The previous purple vehicle was a decommissioned ambulance that went into service as the Sault's first Community Wellness Bus in 2021. Although it fit the needs of the program most of the time, the years and kilometres it spent as an ambulance occasionally forced it off the road for repairs.
In those three years it was in service, the purple bus had over 11,000 interactions with people across 10 sites in the community.
"It was very well used and very well loved," Genua-Brennan said.
With fewer expected repairs on a brand new vehicle, Genua-Brennan expects much less downtime over the previous bus.
"Our finances are going back into the community aspect of the bus, not paying for repairs. That was constant with the other one," she said
Maddy Latulippe is a nurse who has worked on the CWB for almost three years, while also splitting her time treating patients at Northway Wellness Centre.
She said working on the CWB is a different kind of nursing than she has experienced in more traditional settings. A lot of the work she does on the bus is done with the goal of promoting trust with the clients, many of whom will not seek out care.
"I love meeting people with where they're at and, for a lot of individuals that need any kind of nursing support, they are reluctant to go to the hospital or they won't stay there to wait to be seen," Latulippe said.
Most of the time, nurses on the CWB can provide basic care for relatively minor ailments, like wound care. By addressing them when they are relatively minor, it can take pressure off the system by potentially preventing a visit to the emergency room.
"By then their wounds could be infected, and they would need to be hospitalized, on IV and antibiotics," she said.
Meeting people at street level allows Latulippe and other nurses who serve on the bus to open discussions about seeking treatment that they might not otherwise have.
"I'm able to have those conversations with them and give them some information and kind of ease some of their reluctance to want to go," she said.
In one case, Latulippe said she was eventually able to convince one repeat client to attend to the emergency department at the hospital, where they were met with members of the Addictions Medicine and Consult Team.
"That was a real win, right? For them to even be willing to go back," said Latulippe.
Algoma Family Services is one of the partner agencies that sends employees to help staff the bus on its stops in the community. Jenny King began working there as a counsellor about three months ago and was almost immediately placed on the CWB.
King said she enjoys getting to know the clients and building relationships on the two days a week she typically spends on the bus.
"I think that's a really important piece, getting to know the person not just the problem. You have got to really see the person and make connections with people in the community."
For King, just providing someone with a pair of warm socks or other necessities of life can make for a rewarding day on the bus.
"I may not make a huge change in their day, but I perhaps contributed to making it a little bit better, which is what we're here for," she said.
Peer support workers are a big part of the successes the CWB program has had in reaching people living with addiction in the community.
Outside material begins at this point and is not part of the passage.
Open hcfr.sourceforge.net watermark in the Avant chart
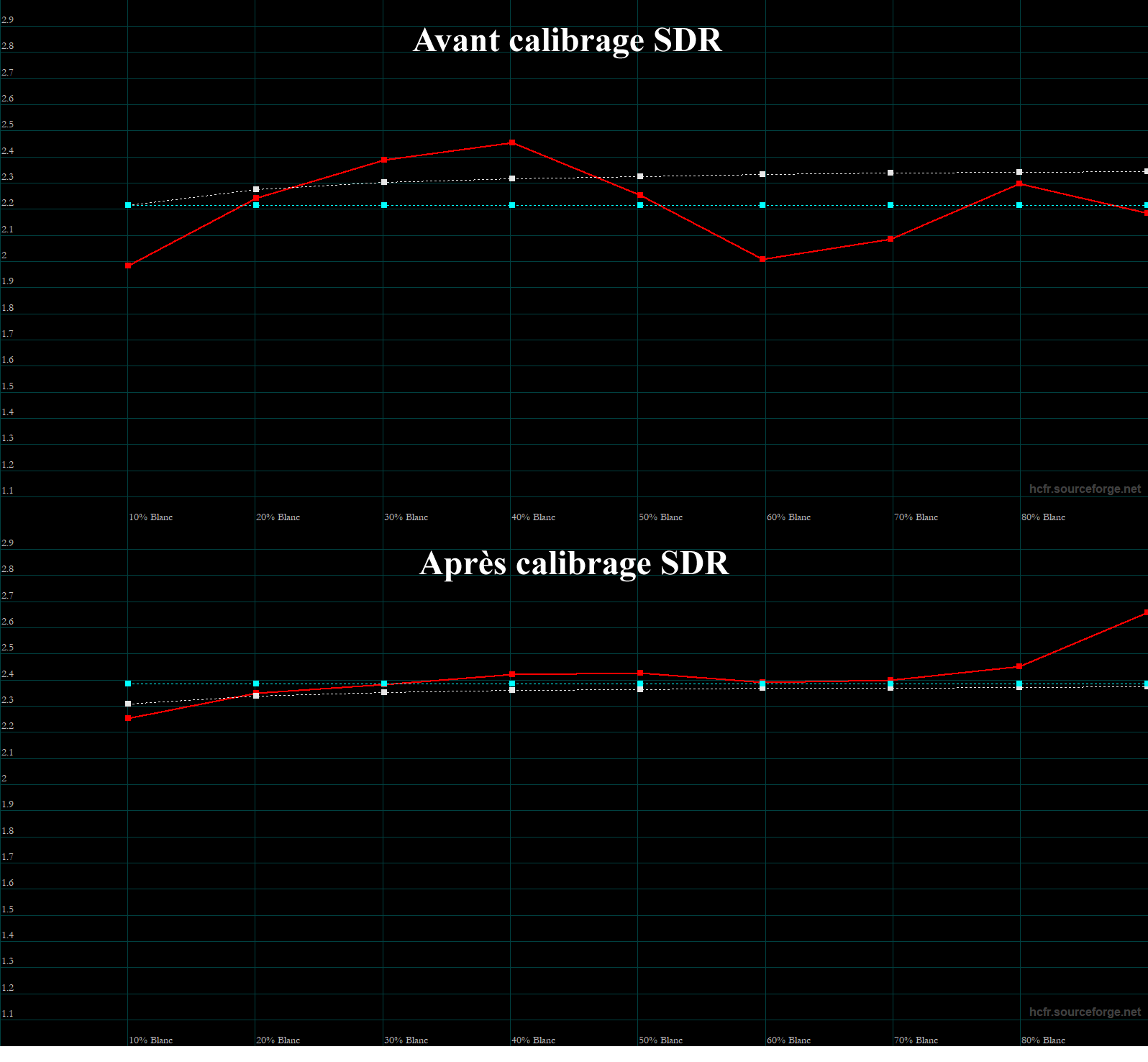1148x1062 pixels. pyautogui.click(x=1085, y=489)

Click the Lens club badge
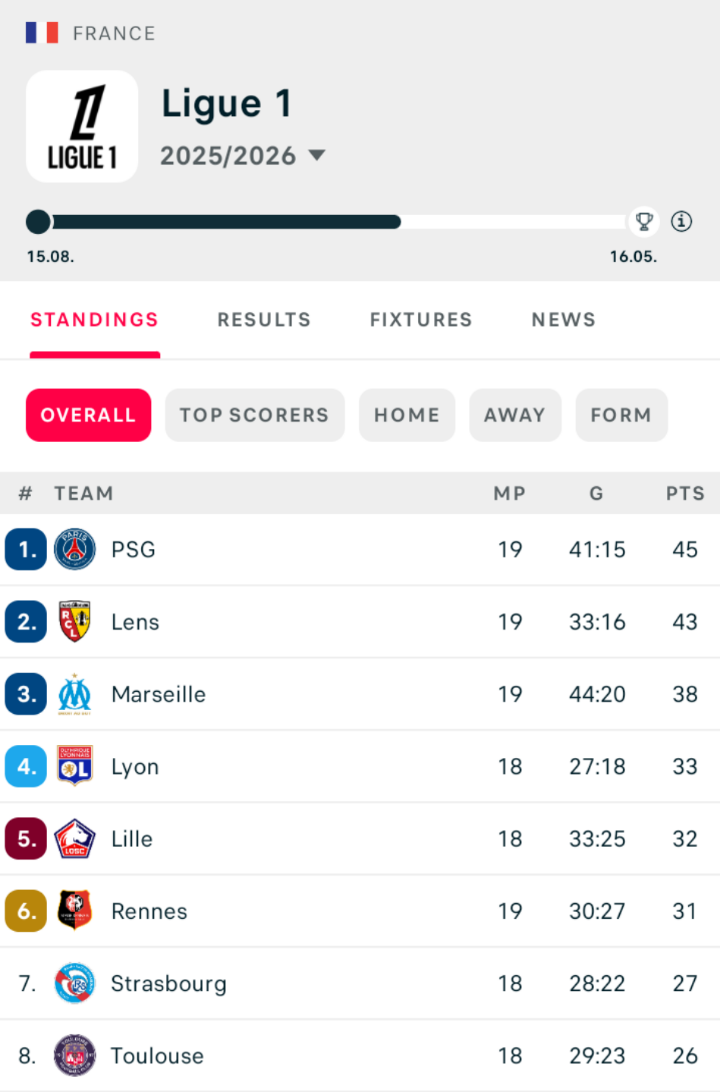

Emily Giovagnoli and the other peer workers use their lived experience to offer support to people living with addiction.
"I'm here for the clients that come to the bus because they need someone to talk to — someone who is an understanding person," said Giovagnoli. "I'm also a recovering addict, so I understand a lot of what they're going through."
Giovagnoli said working on the bus is a way for her to give back to the community and to give thanks to the few people who went out of their way to offer her support when she needed it.
"When I was using, I wasn't always shown the kind of compassion, respect or humility that I want to be able to show these people," she said.
"They are still people and they deserve to be helped."
There has been some controversy for years surrounding giving out harm reduction supplies like pipes and syringes to people living with addiction. Giovagnoli said she doesn't agree that handing out clean supplies is enabling the problem.
"That's a huge part of helping them by not spreading the diseases, by giving them clean supplies and preventing them from having to go to the hospital. The emergency rooms are backed up as it is," said Giovagnoli.
The CWB also collects used syringes and, as a member of the Downtown Ambassadors, Giovagnoli also spends time in the community cleaning up areas where used supplies have been left behind.